TASK TO CARRY OUT: Write out each line of the material again, word for word.

SUPPLIED RECORDS:
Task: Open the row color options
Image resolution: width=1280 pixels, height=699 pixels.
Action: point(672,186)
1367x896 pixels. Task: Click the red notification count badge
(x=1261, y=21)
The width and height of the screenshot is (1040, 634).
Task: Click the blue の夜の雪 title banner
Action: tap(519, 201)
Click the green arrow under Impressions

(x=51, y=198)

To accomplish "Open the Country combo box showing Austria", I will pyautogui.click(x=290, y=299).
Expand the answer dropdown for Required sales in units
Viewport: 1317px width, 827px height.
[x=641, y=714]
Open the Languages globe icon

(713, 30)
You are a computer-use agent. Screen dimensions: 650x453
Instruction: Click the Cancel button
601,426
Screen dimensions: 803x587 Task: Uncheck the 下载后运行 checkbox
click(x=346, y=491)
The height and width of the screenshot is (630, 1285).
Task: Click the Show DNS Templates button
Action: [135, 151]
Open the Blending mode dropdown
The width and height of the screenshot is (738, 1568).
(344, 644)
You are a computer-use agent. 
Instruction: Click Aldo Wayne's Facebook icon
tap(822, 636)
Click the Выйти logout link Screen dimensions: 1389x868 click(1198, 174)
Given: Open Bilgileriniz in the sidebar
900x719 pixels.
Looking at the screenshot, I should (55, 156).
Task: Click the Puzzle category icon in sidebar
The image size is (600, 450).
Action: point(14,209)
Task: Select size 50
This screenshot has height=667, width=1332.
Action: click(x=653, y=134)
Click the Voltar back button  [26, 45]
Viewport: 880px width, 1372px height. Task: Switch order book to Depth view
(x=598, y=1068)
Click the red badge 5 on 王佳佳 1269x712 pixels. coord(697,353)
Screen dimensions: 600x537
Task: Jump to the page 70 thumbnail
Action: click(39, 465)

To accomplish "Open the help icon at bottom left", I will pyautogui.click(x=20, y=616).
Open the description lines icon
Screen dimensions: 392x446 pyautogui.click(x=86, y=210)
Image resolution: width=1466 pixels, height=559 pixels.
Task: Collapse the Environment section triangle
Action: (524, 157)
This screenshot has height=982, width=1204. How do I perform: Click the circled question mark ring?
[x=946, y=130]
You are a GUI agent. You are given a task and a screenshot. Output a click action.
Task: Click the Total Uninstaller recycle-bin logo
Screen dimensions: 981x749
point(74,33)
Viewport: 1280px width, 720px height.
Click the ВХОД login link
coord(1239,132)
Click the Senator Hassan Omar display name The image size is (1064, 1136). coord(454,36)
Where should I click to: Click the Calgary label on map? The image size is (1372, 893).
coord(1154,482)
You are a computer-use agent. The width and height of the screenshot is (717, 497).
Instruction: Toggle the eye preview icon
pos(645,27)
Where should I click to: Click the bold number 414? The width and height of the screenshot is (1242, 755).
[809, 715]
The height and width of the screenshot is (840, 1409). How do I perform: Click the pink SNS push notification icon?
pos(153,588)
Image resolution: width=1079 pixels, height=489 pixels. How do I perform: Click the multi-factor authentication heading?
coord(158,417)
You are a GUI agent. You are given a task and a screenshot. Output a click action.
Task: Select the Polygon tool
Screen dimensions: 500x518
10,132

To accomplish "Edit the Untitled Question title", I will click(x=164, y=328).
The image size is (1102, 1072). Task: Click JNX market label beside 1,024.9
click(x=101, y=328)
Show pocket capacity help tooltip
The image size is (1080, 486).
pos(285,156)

RESPONSE TO THE TASK:
Task: Open the row color options
Image resolution: width=1280 pixels, height=699 pixels.
Action: point(672,186)
1367x896 pixels. Task: Click the red notification count badge
(x=1261, y=21)
The width and height of the screenshot is (1040, 634).
Task: Click the blue の夜の雪 title banner
Action: tap(519, 201)
Click the green arrow under Impressions

(x=51, y=198)

To accomplish "Open the Country combo box showing Austria", I will pyautogui.click(x=290, y=299).
Expand the answer dropdown for Required sales in units
Viewport: 1317px width, 827px height.
[x=641, y=714]
Open the Languages globe icon

(713, 30)
You are a computer-use agent. Screen dimensions: 650x453
Instruction: Click the Cancel button
601,426
Screen dimensions: 803x587 Task: Uncheck the 下载后运行 checkbox
click(x=346, y=491)
The height and width of the screenshot is (630, 1285).
Task: Click the Show DNS Templates button
Action: [135, 151]
Open the Blending mode dropdown
The width and height of the screenshot is (738, 1568).
(344, 644)
You are a computer-use agent. 
Instruction: Click Aldo Wayne's Facebook icon
tap(822, 636)
Click the Выйти logout link Screen dimensions: 1389x868 click(1198, 174)
Given: Open Bilgileriniz in the sidebar
900x719 pixels.
Looking at the screenshot, I should (55, 156).
Task: Click the Puzzle category icon in sidebar
The image size is (600, 450).
Action: point(14,209)
Task: Select size 50
This screenshot has height=667, width=1332.
Action: click(x=653, y=134)
Click the Voltar back button  [26, 45]
Viewport: 880px width, 1372px height. Task: Switch order book to Depth view
(x=598, y=1068)
Click the red badge 5 on 王佳佳 1269x712 pixels. coord(697,353)
Screen dimensions: 600x537
Task: Jump to the page 70 thumbnail
Action: click(39, 465)

To accomplish "Open the help icon at bottom left", I will pyautogui.click(x=20, y=616).
Open the description lines icon
Screen dimensions: 392x446 pyautogui.click(x=86, y=210)
Image resolution: width=1466 pixels, height=559 pixels.
Task: Collapse the Environment section triangle
Action: (524, 157)
This screenshot has height=982, width=1204. How do I perform: Click the circled question mark ring?
[x=946, y=130]
You are a GUI agent. You are given a task and a screenshot. Output a click action.
Task: Click the Total Uninstaller recycle-bin logo
Screen dimensions: 981x749
point(74,33)
Viewport: 1280px width, 720px height.
Click the ВХОД login link
coord(1239,132)
Click the Senator Hassan Omar display name The image size is (1064, 1136). coord(454,36)
Where should I click to: Click the Calgary label on map? The image size is (1372, 893).
coord(1154,482)
You are a computer-use agent. The width and height of the screenshot is (717, 497).
Instruction: Toggle the eye preview icon
pos(645,27)
Where should I click to: Click the bold number 414? The width and height of the screenshot is (1242, 755).
[809, 715]
The height and width of the screenshot is (840, 1409). How do I perform: Click the pink SNS push notification icon?
pos(153,588)
Image resolution: width=1079 pixels, height=489 pixels. How do I perform: Click the multi-factor authentication heading?
coord(158,417)
You are a GUI agent. You are given a task and a screenshot. Output a click action.
Task: Select the Polygon tool
Screen dimensions: 500x518
10,132

To accomplish "Edit the Untitled Question title", I will click(x=164, y=328).
The image size is (1102, 1072). Task: Click JNX market label beside 1,024.9
click(x=101, y=328)
Show pocket capacity help tooltip
The image size is (1080, 486).
pos(285,156)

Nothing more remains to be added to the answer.